Demerara Sugar Terminal workers want out from Guyana Labour Union

Having served in various capacities, in some instances for more than 15 years, more than 40 Guyana Sugar Corporation (GuySuco) workers attached to the Demerara Sugar Terminal find themselves stuck in low-paying jobs and saddled with what their Shop Stewards say is grossly sub-standard trade union representation that is making no effort to engage the company in the matter of improving their wages and conditions of work.

When four of the group, Elvis Lamott, Prince Davis, Otis Glasgow and Mark Cameron visited the office they told Stabroek Business that they were speaking for a larger group of colleagues. They are fed up with their prevailing conditions of work, including absurdly inadequate pay and what one member of the group described as “forced membership” of a union, which they never agreed to become members of in the first place, “only interested in collecting union dues.”

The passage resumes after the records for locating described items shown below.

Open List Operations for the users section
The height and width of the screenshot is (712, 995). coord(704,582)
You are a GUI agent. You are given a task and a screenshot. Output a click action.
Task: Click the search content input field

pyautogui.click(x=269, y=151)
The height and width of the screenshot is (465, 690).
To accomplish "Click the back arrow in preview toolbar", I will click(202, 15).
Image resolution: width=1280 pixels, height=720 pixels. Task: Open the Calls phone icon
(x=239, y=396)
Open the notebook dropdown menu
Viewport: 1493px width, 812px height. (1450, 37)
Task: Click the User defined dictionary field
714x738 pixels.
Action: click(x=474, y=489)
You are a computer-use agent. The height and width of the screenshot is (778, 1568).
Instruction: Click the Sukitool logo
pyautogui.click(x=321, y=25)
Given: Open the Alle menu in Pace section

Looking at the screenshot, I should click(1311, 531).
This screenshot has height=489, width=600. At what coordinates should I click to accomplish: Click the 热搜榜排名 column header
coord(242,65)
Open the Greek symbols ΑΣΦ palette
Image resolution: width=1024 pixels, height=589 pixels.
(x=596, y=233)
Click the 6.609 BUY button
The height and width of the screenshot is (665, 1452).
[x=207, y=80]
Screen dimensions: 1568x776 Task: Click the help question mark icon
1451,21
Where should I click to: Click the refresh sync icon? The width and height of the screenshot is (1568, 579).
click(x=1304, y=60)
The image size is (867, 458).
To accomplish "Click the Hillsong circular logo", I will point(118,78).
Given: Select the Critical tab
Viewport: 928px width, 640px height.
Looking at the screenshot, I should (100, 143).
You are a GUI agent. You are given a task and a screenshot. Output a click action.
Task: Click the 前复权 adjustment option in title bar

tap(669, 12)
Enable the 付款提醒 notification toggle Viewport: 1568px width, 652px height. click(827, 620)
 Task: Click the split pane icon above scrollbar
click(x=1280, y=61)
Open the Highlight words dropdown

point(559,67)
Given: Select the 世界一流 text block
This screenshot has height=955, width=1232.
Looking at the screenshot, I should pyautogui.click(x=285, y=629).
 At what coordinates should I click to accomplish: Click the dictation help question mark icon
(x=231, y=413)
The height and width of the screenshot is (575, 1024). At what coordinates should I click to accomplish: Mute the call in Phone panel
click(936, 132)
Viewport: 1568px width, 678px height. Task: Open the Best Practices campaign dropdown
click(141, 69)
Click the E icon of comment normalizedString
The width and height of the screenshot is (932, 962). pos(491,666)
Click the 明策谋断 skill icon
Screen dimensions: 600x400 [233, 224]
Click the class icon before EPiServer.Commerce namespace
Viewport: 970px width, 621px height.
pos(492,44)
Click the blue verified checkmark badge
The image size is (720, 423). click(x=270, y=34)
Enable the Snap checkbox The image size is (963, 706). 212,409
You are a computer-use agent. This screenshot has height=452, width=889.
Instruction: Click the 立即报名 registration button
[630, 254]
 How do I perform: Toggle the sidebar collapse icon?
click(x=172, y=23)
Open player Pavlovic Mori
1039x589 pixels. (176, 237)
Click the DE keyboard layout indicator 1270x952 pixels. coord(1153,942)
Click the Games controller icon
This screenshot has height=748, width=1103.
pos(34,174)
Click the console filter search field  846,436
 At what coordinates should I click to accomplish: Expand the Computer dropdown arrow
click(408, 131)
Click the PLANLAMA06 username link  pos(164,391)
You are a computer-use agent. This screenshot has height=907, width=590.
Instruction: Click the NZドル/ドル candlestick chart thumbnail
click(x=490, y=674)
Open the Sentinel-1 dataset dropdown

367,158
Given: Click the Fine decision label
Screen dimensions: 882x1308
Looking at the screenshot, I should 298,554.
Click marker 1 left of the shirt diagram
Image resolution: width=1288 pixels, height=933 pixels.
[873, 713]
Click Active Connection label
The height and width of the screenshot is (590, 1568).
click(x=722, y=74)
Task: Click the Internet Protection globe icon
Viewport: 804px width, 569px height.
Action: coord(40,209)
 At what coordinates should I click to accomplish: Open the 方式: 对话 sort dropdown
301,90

Two attempts in recent months to hold a poll to arrive at a final determination as to whether or not the workers remain unionized with the Guyana Labour Union (GLU) have ended in frustration. The latest one is mired in the more complex national industrial relations conundrum that has, for the time being at least, seen the Trade Union Recognition Board (TURB) the body that must play a key role in taking the process forward, cease to function.

Uneasy: Demerara Sugar Terminal workers (left to right) Elvis Lamott, Prince Davis, Otis Glasgow and Mark Cameron
Uneasy: Demerara Sugar Terminal workers (left to right) Elvis Lamott, Prince Davis, Otis Glasgow and Mark Cameron

The workers accuse the GLU of holding them as members against their will and have sought audience with General Secretary of the Guyana Trades Union Congress (GTUC) Lincoln Lewis in an effort to find a way out of their dilemma.

GuySuco’s Chief Industrial Relations Manager Deodat Sukhoo told Stabroek Business in an invited comment recently that the Demerara Sugar Terminal workers ‘enjoy’ different conditions of work and pay from those of traditional GuySuco workers in the agricultural sector.

This newspaper has seen recent pay slips of several Demerara Sugar Terminal workers who have been employed for at least 25 years, but whose gross basic wages amount to less than $15,000 per week. Some employees with the same length of service have basic pay rates of just over $10,000 weekly. The issue of inadequate pay is linked, the workers say, to inadequate union representation.

The workers who spoke with the Stabroek Business say it is their wish to sign up as members of the Guyana Bauxite and General Workers Union (GB&GWU) of which Lewis is the General Secretary. Lewis told Stabroek Business that while he understands that the workers were in a tenuous situation he was mindful that the process of addressing their problem “adheres to the rules and procedures.”

The TURB’s inactivity for more than two months results from a move to the courts earlier this year by Chairman of the Federation of Independent Trade Unions of Guyana (FITUG) Carvil Duncan who is also the General Secretary of the GLU. Stabroek Business understands that the court has expressed the view that the parties should meet and seek to settle the differences.

Earlier this week Lewis told Stabroek Business that while the plight of the Demerara Sugar Terminal workers was deserving of more “aggressive attention” it had to be handled carefully. He said that while the workers say that they have no wish to be part of the union to which they currently belong, to attempt to decouple them from that union when the mechanism to address the question on unionization is not functioning at this time, would, in effect, leave them without any representation whatsoever.